С таким скрипом, как из фильма ужасов.
И в дверном проеме возникает крупный мужчина, который спал последние несколько веков. Игорь, думаю я, если у него/этого существа есть имя, то оно наверняка «Игорь». Волосы расползлись по всей голове и в итоге слились в черной жесткой бороде, из которой торчат во всех возможных направлениях.
Изобилие волос на лице указывает на человека неуправляемого.
Ладони у него почти синие от грубых мозолей, как будто он всю жизнь ходит на руках.
Это точно не мужик с фотографий. Не Гильермо Гарсия: «рок-звезда мира скульптуры».
– Извините, – поспешно говорю я, – не хотела вас побеспокоить. – Надо валить отсюда. Кто бы это ни был, но у меня, не в обиду будет сказано, сложилось ощущение, что он питается щеночками.

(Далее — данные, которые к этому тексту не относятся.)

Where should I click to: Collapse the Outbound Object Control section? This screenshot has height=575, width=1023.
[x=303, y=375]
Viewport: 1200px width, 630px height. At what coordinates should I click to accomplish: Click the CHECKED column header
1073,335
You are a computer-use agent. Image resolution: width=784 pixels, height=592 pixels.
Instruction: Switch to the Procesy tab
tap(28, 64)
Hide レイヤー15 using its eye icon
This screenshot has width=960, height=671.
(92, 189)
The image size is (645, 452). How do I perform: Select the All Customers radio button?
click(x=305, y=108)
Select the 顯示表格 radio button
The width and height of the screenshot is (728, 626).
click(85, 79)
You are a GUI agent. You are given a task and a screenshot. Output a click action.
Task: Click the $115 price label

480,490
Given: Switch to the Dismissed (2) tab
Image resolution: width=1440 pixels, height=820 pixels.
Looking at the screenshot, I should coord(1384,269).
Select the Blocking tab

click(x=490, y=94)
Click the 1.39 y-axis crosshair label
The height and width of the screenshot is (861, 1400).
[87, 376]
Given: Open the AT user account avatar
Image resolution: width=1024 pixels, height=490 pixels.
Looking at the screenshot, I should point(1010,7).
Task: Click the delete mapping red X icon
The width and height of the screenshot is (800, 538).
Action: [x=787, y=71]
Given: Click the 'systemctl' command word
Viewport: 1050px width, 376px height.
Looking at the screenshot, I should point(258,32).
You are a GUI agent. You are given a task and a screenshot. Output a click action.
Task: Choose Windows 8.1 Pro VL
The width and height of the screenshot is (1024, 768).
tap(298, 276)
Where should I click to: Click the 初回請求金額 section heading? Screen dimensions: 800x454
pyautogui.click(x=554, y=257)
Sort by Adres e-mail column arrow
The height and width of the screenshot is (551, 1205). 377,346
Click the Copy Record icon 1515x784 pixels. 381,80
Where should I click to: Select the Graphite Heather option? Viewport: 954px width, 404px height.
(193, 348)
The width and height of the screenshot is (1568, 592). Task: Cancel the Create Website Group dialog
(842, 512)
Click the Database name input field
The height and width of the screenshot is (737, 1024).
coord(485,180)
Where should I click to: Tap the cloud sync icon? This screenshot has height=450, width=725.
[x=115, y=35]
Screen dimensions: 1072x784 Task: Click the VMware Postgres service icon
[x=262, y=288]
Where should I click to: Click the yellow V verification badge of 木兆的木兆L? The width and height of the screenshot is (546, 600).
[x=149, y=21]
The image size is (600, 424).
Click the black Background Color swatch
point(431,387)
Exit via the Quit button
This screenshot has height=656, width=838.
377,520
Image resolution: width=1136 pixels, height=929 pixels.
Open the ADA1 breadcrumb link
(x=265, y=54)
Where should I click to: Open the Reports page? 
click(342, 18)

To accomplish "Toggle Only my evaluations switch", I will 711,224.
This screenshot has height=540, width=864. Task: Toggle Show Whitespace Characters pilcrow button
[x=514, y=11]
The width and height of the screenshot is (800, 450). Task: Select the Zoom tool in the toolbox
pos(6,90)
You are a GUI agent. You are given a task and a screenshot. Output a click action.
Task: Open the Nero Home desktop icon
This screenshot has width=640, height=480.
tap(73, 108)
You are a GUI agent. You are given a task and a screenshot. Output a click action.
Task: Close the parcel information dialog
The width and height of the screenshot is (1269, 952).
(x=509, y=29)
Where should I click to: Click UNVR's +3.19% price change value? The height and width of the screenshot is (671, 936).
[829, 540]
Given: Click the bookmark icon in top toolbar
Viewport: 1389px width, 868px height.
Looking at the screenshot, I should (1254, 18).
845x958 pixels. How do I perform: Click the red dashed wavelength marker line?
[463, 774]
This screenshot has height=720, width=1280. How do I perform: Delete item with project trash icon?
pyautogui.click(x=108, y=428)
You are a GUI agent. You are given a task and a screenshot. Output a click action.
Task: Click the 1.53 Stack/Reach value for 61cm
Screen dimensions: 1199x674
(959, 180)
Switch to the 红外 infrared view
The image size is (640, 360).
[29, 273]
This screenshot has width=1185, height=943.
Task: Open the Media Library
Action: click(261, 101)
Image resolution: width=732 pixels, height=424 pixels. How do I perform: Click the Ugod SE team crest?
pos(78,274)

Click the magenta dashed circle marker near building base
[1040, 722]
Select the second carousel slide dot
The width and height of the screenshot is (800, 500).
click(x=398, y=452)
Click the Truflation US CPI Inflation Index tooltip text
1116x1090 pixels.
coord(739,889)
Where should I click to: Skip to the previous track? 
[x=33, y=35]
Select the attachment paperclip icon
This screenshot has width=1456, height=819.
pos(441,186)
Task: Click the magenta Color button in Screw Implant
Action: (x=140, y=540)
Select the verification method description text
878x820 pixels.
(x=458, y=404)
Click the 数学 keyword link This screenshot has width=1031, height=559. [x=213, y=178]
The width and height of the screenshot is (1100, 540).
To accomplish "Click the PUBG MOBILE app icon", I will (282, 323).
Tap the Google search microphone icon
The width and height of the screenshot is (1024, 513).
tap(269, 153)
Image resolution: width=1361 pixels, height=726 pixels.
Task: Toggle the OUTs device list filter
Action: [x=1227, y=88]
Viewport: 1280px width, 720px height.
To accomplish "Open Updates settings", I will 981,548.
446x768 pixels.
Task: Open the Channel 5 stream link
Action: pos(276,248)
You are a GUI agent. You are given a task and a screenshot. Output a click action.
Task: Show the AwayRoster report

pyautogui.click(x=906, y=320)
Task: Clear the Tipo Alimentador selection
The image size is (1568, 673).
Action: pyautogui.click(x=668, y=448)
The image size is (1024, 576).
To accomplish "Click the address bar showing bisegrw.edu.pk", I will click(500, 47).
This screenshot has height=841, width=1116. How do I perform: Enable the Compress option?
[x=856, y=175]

Когда этот человек убирает волосы с глаз, из них просто хлещет цвет – светло-зеленый, практически флуоресцентный, как на фотках. Все же это он. И хотя все указывает на то, что мне надо развернуться и бежать, я почему-то не могу отвести от него взгляда. И, наверное, как и того англичанина, Игоря никто не учил, что пялиться на людей невежливо, так что мы оказываемся в замке – наши взгляды словно приклеило друг к другу, – пока он не спотыкается буквально на ровном месте и чуть не падает, хватаясь за дверь, чтобы устоять. Он пьян? Я делаю глубокий вдох, да, есть легкий резко-сладкий запах алкоголя.
«С ним что-то случилось, – сказал мне Сэнди. – Но никто не знает, в чем дело».